Restai seduta sotto al mio albero per quasi tutta la mattina, esercitandomi con la lettura; avevo paura di tornare in camera mia, quella stanza non mi piaceva più come una volta.

«Buongiorno», sentii.

Alzai il viso verso la figura dinanzi a me è trovai un ragazzo di vent'anni con indosso una divisa. «Buongiorno.»

«Mi permetta di presentarmi, sono Edward.»

«Piacere di conoscervi, io sono Meredith, dalla vostra divisa suppongo siate una delle nuove guardie.»

Annuì, «ci tenevo a conoscere coloro che dovrò proteggere.»

Sorrisi, «provenite sicuramente dall'interno, non avete incontrato Leila?»

«Chi? Quella buffa ragazza seduta ai divani? Pensavo fosse la cameriera che si permetteva un riposo.»

Sgranai gli occhi e risi di buon grado, seguita da lui. «Perdonatemi, non lo dite ai padroni.»

«State tranquillo, il vostro segreto è al sicuro con me.»

Si chinò alla mia altezza, «avete dei bellissimi occhi, siete la sorella dei padroni?»

«No, sono il...sono un'ospite», abbassai il viso. Non potevo definirmi un legame, era un umano e sicuramente non conosceva la loro maledizione.

«Ciò significa che presto andrete via», disse, sedendosi accanto a me. Mi scostai leggermente per permettergli di sedersi all'ombra.

«Lo spero», borbottai a bassa voce, ma riuscì a sentirmi. Non disse nulla, ma si limitò a lanciare un'occhiata sul libro che stavo leggendo.

«Cenerentola?», ridacchiò.

«Io...si, non conoscevo la storia.»

«È una favoletta che si legge ai bambini.»

Rimasi in silenzio e abbassai lo sguardo.
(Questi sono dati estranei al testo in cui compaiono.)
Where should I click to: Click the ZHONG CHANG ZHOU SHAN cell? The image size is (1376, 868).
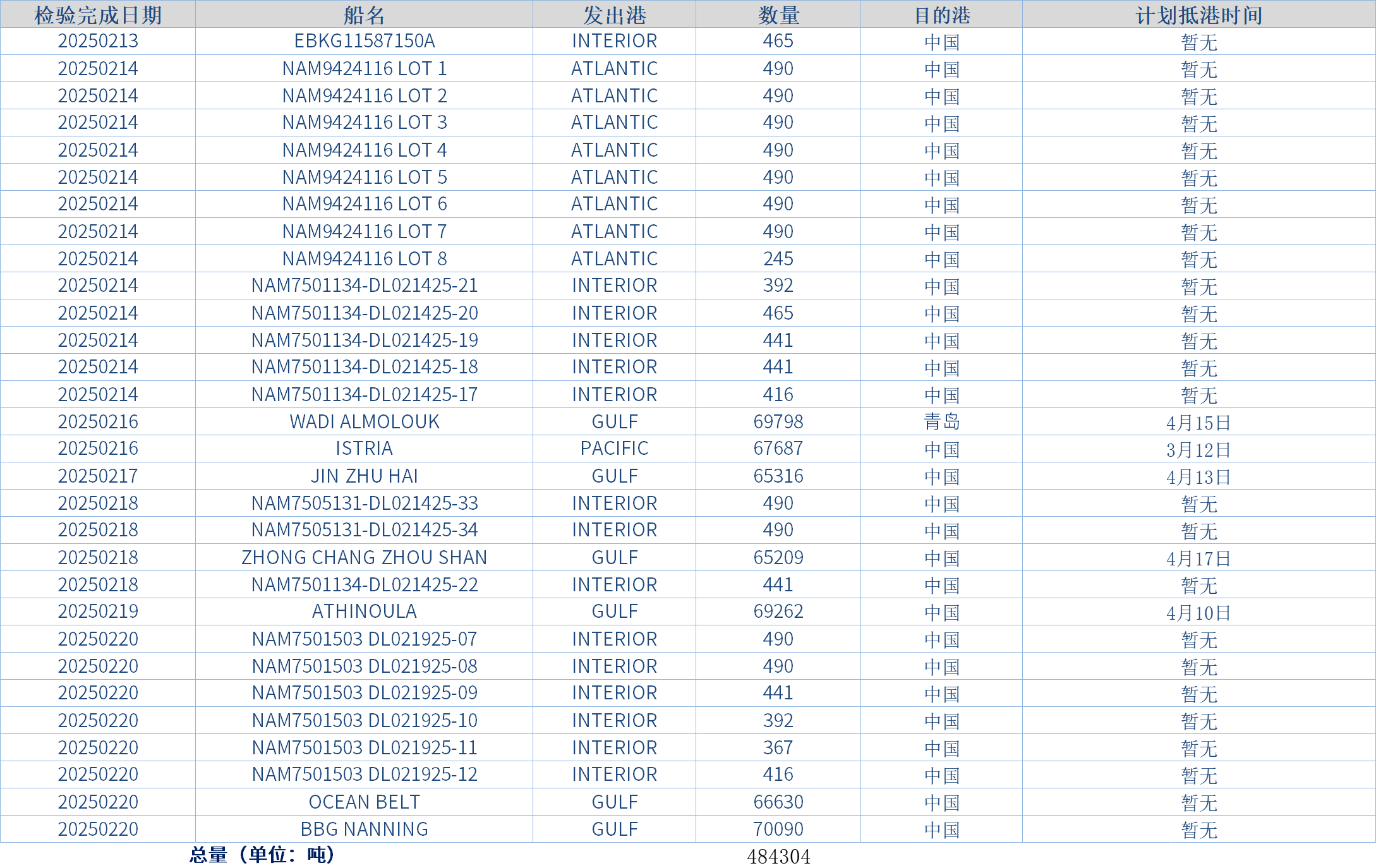tap(364, 557)
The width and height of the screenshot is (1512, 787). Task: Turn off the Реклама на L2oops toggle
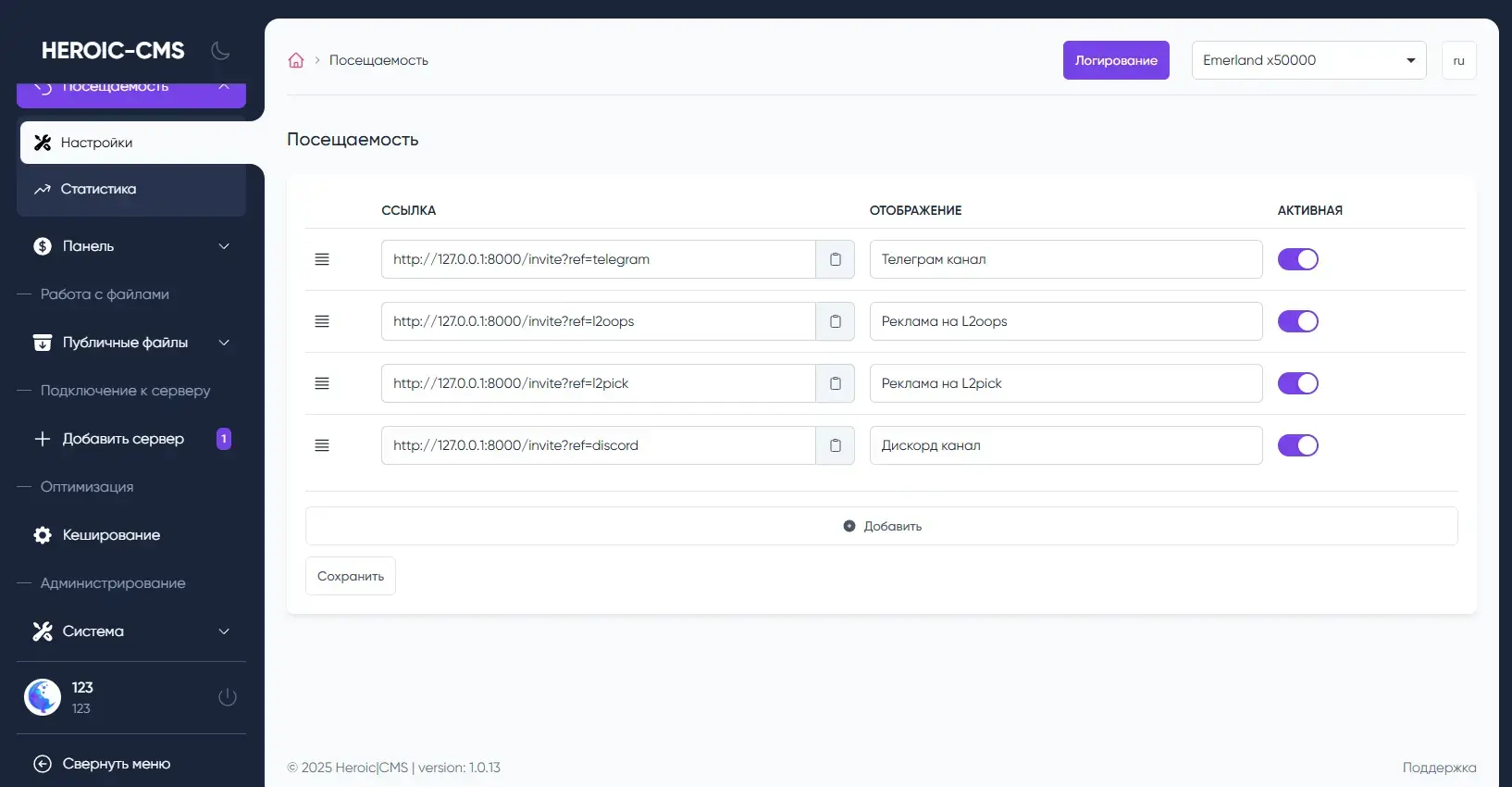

Non potevo dirgli che i miei erano analfabeti, sarebbe stato troppo imbarazzante. Si schiarì la voce e la fece diventare più cupa, iniziando a leggere il dialogo del principe.

Risi quando fece strane smorfie e continuò a leggere, quando toccò alla parte di cenerentola, decisi di leggere io e così iniziammo un gioco di recitazione, finché non finimmo la storia ridendo.

Edward era un ragazzo veramente simpatico e per la prima volta, da quando ero giunta in quella casa, avevo riso.